All patients were monitored with five lead-electrode ECG, a pulse oximeter, arterial blood pressure through radial route, central venous pressure, urinary catheter and temperature monitoring. Two external adhesive defibrillator pads were attached. The periprocedural cerebral oxygenation was measured with a NIRS sensor (INVOSTM-5100 C, Medtronic Inc., Minneapolis, MI, USA) located on the forehead of the patients. All of the measurements were performed at the preoperative period, at the induction and at regular time intervals (at 10., 20., 30., 45., 60. and 90. minutes). Transesophageal echocardiography was used in all cases in order to evaluate the left ventricular function, position of the implanted device and paravalvular leak at different periods throughout the procedure. Local anaesthesia and conscious sedation with intravenous midazolam (0.01-0.02 mg/kg), fentanyl (1 mcg/kg) and ketamine (1 mg/kg) were preferred in all patients. If needed, an additional 0.01 mg/kg midazolam was administered. Supplemental oxygen (FiO2: 50 %) by face mask was provided during the procedure. The setup for rapid conversion to general anaesthesia via endotracheal intubation was kept ready throughout the procedure. Lidocaine was used subcutaneously in order to achieve local anaesthesia for the insertion of radial artery and internal jugular vein catheters as well as the femoral artery puncture. Mean arterial pressure (MAP) was maintained about 65 mm Hg throughout the TAVI procedure. When a medical intervention to raise MAP was deemed necessary, ephedrine boluses were given for twice and dopamine infusion (5 mcg/kg/min) was initiated. Intravenous heparin with a dose of 70 IU/kg was administered in order to achieve an activated coagulation time of 250 seconds. All hemodynamic data and cerebral NIRS values were recorded before, during and after the procedure with constant time intervals, especially at the time of RVP and device deployment. The arterial blood gas analyses were reported at the induction, during the RVP and at the end of the procedure. The aesthetic agents and drugs used for hemodynamic stabilization as well as total dosage and duration of anaesthesia were also recorded. All of the patients were transferred to coronary intensive care unit following the procedure for observation for at least 24 hours.

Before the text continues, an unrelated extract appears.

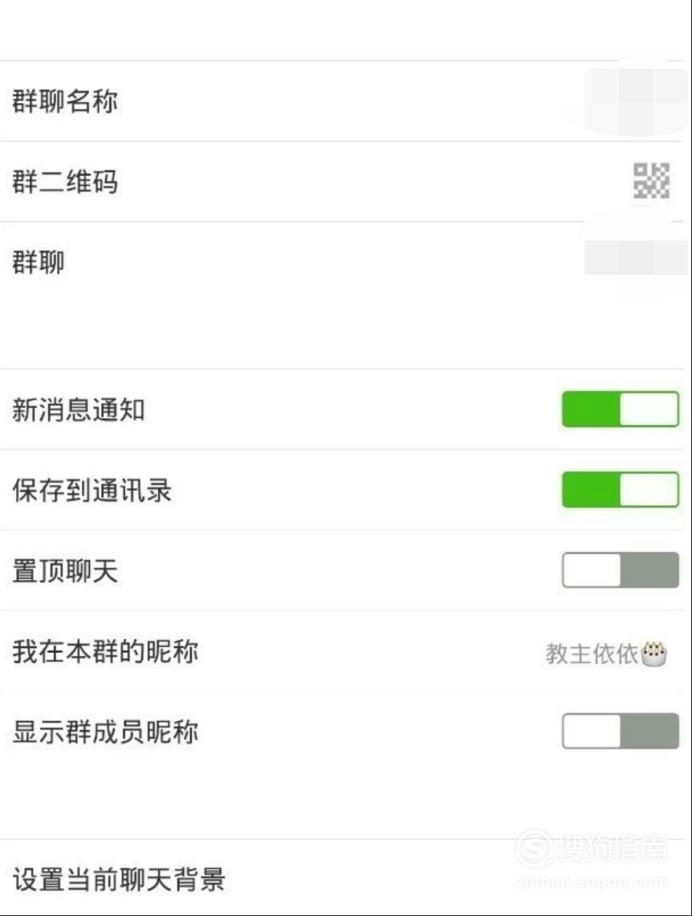Enable the 置顶聊天 switch
This screenshot has height=916, width=692.
(x=620, y=570)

The data analyses were performed using Statistical Package for the Social Sciences (SPSS) version 16.0 (SPSS Inc., Chicago, IL, USA). Friedman repeated measure analysis of variance was used to compare parametric variables as well as to compare the non-parametric variables since the data were not normally distributed and the variations were not homogenous. The Wilcoxon test was used to compare the statistically significant changes in all parameters (heart rate, NIRS values etc.) between baseline and repeated measures and Bonferroni correction was made. A ‘p’ value less than 0.05 was considered as statistically significant.
Twenty consecutive patients underwent the TAVI procedure via transfemoral route. The mean age was 74.4 ± 9.2 years. Male female ratio was 1.8 to 1 (13 males, 7 females). Seven patients had a left ventricular EF lower than 50 %. The mean preoperative EF was 51.7 ± 13.0. The demographic properties and operation times are presented in Table 1.

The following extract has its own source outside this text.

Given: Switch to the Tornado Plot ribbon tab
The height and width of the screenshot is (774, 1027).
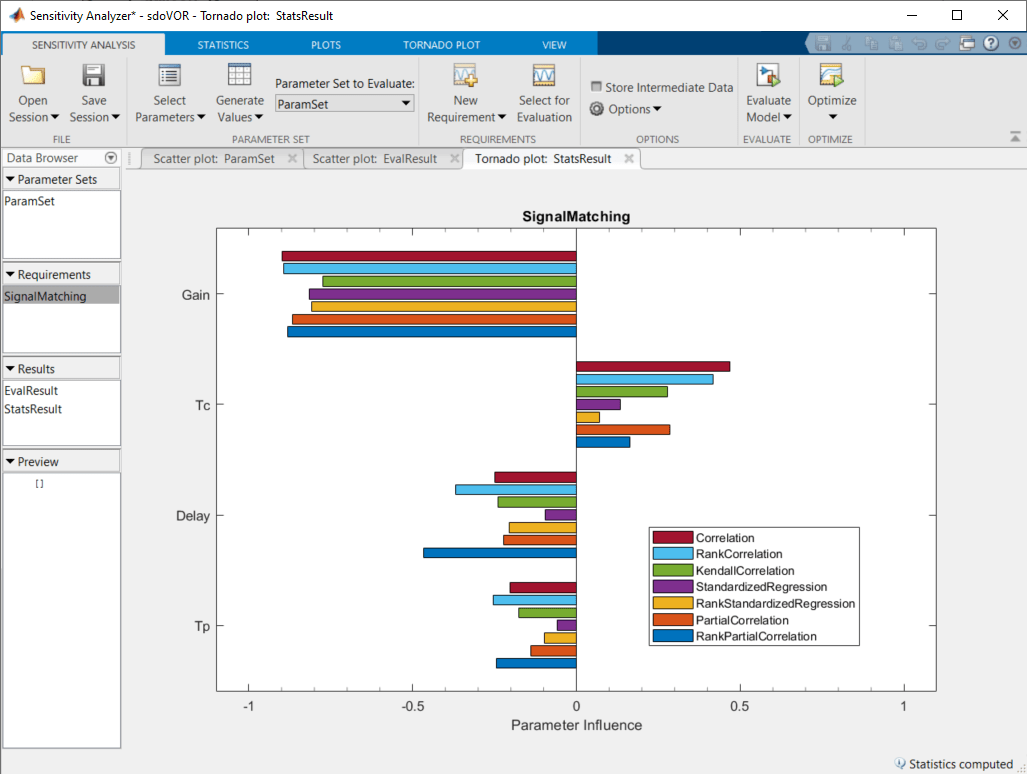Looking at the screenshot, I should tap(441, 44).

|Age (year)||74.40 ± 9.28||50-92|
|Height (cm)||168.55 ± 9.61||150-180|
|Weight (kg)||81.0 ± 19.1||46-105|
|Anaesthesia duration (min)||93.75 ± 18.20||60-120|
|Procedure time (min)||70.25 ± 14.37||50-100|
|Preoperative hemoglobin||11.72 ± 1.64||9.3-14.4|
|Postoperative hemoglobin||10.2 ± 1.64||7.7-12.7|
Table 1. The demographic properties and the operation times of the patients.

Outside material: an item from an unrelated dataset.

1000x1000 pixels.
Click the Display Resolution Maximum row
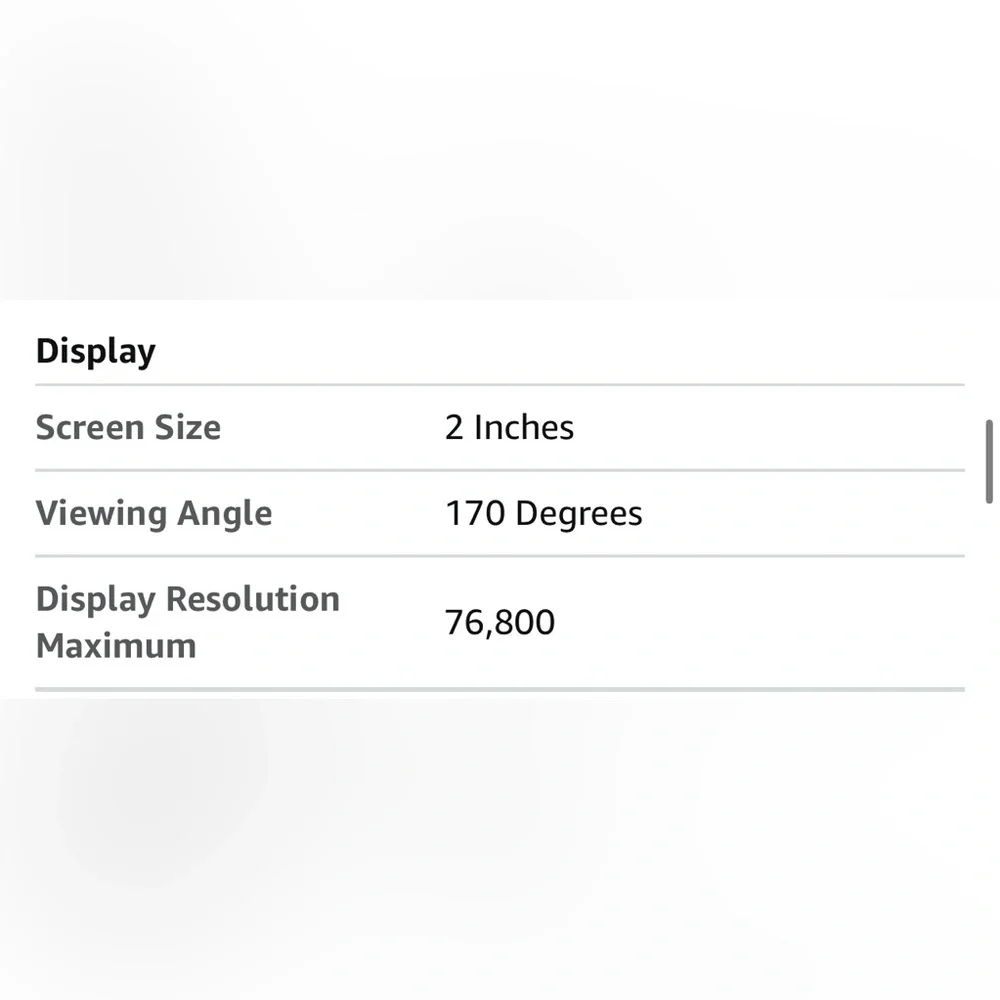(x=500, y=623)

The mean preoperative transaortic gradient was measured to be 47.7 ± 10.4 mmHg. Mean procedure time was 70.2 ± 14.3 minutes. The rapid ventricular pacing included two episodes with a total time for pacing of 22.6 ± 5.1 seconds. Eight of the patients (40%) required ephedrine bolus during the RVP and 5 of them (25%) needed continuous dopamine infusion. The postoperative transesophageal echocardiography revealed a mean transaortic gradient of 10.1 ± 1.7 mmHg and EF of 54.11 ± 10.7% after the device deployment. The preoperative and postoperative hemodynamic status of the aortic valve and left ventricular EF are presented in Table 2. Any significant paravalvular aortic regurgitation was not encountered in any case following the device deployment.
|EF (%)||51.75 ± 13.03||54.11 ± 10.78||>0.05|
|V (m/sec)||4.13 ± 0.92||1.61 ± 0.51||0.000*|
|Max gradient (mmHg)||75.45 ± 15.30||17.07 ± 4.58||0.001*|
|Mean gradient (mmHg)||47.73 ± 10.48||10.14 ± 1.70||0.001*|
EF: Ejection fraction; V: Velocity
Table 2. Preoperative and postoperative hemodynamic status of the aortic valve and left ventricular ejection fractions are presented.
The systolic blood pressure at the preoperative period and at the induction of anaesthesia were 120 ± 30.4 mmHg and 94.6 ± 29 mmHg, respectively. The diastolic blood pressure at the preoperative period and at the induction of anaesthesia were 58.3 ± 4.7 mmHg and 58 ± 19.6 mmHg, respectively. On the other hand, the mean blood pressure at the preoperative period and at the induction of anaesthesia were 84 ± 14.5 mmHg and 70 ± 22.5 mmHg, respectively. When the heart rate was considered, at the first and the second RVP period, the heart rates were 192 ± 41 and 203 ± 32 beats/minute. The systolic/ diastolic/mean blood pressure levels at the first RVP were 50.3 ± 11.9, 31 ± 7.9 and 30.3 ± 2 mmHg, whereas the same values for the second RVP were 49.6 ± 13.3, 24.6 ± 5 and 30 ± 9.8 mmHg. The variability of the heart rate and blood pressure at different time values during the TAVI procedure are presented in Figure 1.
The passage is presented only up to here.